選び方・調理法
選び方
手に持った際にずっしりと重みがあり、甲羅が非常に硬いもの(堅蟹)が最良とされる。甲羅の色が鮮やかな茶褐色で、腹側の節が白くはっきりしており、押しても凹まないものを選ぶ。脱皮直後の個体は「若蟹」と呼ばれ、大きさの割に身入りが少なく、カニミソの質も劣るため注意を要する。また、脚の付け根や関節が黒ずんでいるものは、鮮度が落ちている可能性が高い。
下処理
活けの状態では、真水に20〜30分ほど浸けて絞めるか、氷水で動きを止めてから調理する。これにより加熱時の自切(脚が外れること)を防ぐことができる。タワシ等を用いて、甲羅や脚の間に付着した汚れを流水で丁寧に洗い落とす。塩茹での際は、水1Lに対し30〜40g程度の食塩(海水と同等か、やや濃い程度)を加え、旨味を逃がさないよう甲羅を下にして、沸騰した状態から15〜20分ほど茹で上げる。
保存方法
死ぬと自己消化により急速に鮮度が落ち、身が痩せてしまうため、入手後は速やかに加熱調理することが望ましい。茹でた後は乾燥を防ぐため新聞紙やラップで包み、冷蔵保存する。長期保存の場合は、加熱後にラップとアルミホイルで二重に包んで冷凍する。解凍は冷蔵庫内での自然解凍が、旨味成分の流出(ドリップ)を最小限に抑えられる。
時期・特徴
国内分布
主産地は北海道全域。その他、青森県、岩手県、宮城県、福島県など太平洋岸の北日本に分布し、茨城県付近が南限とされる。輸入物としてはロシア産が多く流通している。
時期
産地ごとに漁期が異なるため、国内産は年間を通して供給がある。主な旬は、流氷明けのオホーツク海産(3月〜6月)、噴火湾産(7月〜8月)、釧路・根室沿岸産(9月〜12月)、十勝・日高沿岸産(12月〜2月)とされる。
栄養
高タンパクかつ低脂質な食材である。呈味成分としてグリシン、アルギニン、アラニン、グルタミン酸などの遊離アミノ酸を豊富に含み、これが独自の強い甘みとコクを形成している。また、タウリン、亜鉛、ビタミンB12、銅などを多く含む。
特徴
殻は比較的柔らかいが、全体が短い剛毛で覆われているのが最大の特徴。
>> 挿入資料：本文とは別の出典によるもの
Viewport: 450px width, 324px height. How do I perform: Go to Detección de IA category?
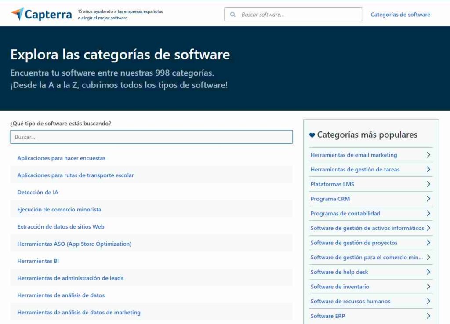(x=38, y=193)
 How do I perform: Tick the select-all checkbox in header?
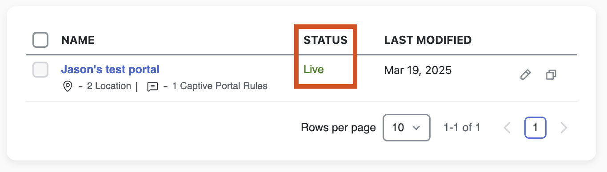pyautogui.click(x=40, y=40)
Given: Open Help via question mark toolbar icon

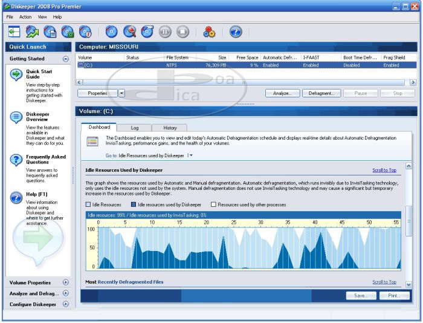Looking at the screenshot, I should 236,31.
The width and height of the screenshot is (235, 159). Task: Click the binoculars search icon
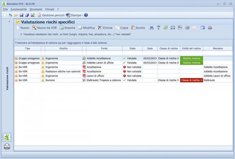point(152,28)
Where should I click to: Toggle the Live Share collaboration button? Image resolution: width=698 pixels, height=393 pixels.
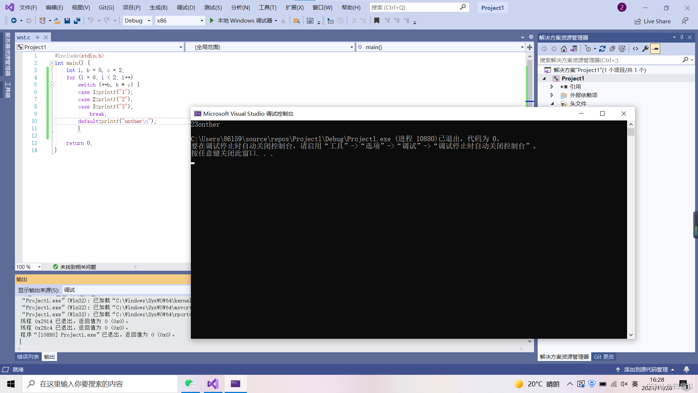[654, 20]
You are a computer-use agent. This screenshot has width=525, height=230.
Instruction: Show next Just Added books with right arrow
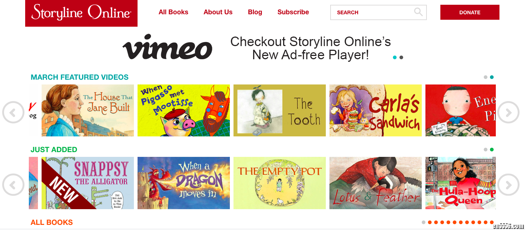point(508,185)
他の大型のカニ(タラバガニ等)に比べて体躯は小さいが、身の密度が高く、繊維が繊細で甘みが強い。特にカニミソの含有量が多く、濃厚でクリーミーな味わいはカニ類の中でも最高峰と評される。資源保護のため、北海道では甲長8cm以上の雄のみを漁獲対象とする規制が敷かれている。
品種・由来
- 品種名:ケガニ
- 分類:エビ目(十脚目)クリガニ科ケガニ属
- 学名:Erimacrus isenbeckii
由来
全身を覆う密集した短い剛毛が「毛」のように見えることからこの名がついた。
伝来
日本近海に古くから自生する在来種である。
歴史背景
古くは北海道の沿岸部で肥料として利用されるほど豊富に生息していたが、食用としてはタラバガニの代用品という位置付けが長かった。1940年代、戦時下の食糧統制により他の食材が不足する中、長万部駅の駅弁業者が統制外であったケガニを茹でて販売した「かなやの煮かに」がヒットし、全国的にその美味が知られるきっかけとなった。現在は「タラバガニ」「ズワイガニ」と並び、日本の三大ガニの一つに数えられている。
備考
別名「オオクリガニ」。近縁種に「クリガニ」や「トゲクリガニ」が存在するが、ケガニに比べて小型で、甲羅の形状(側縁の棘数など)が異なる。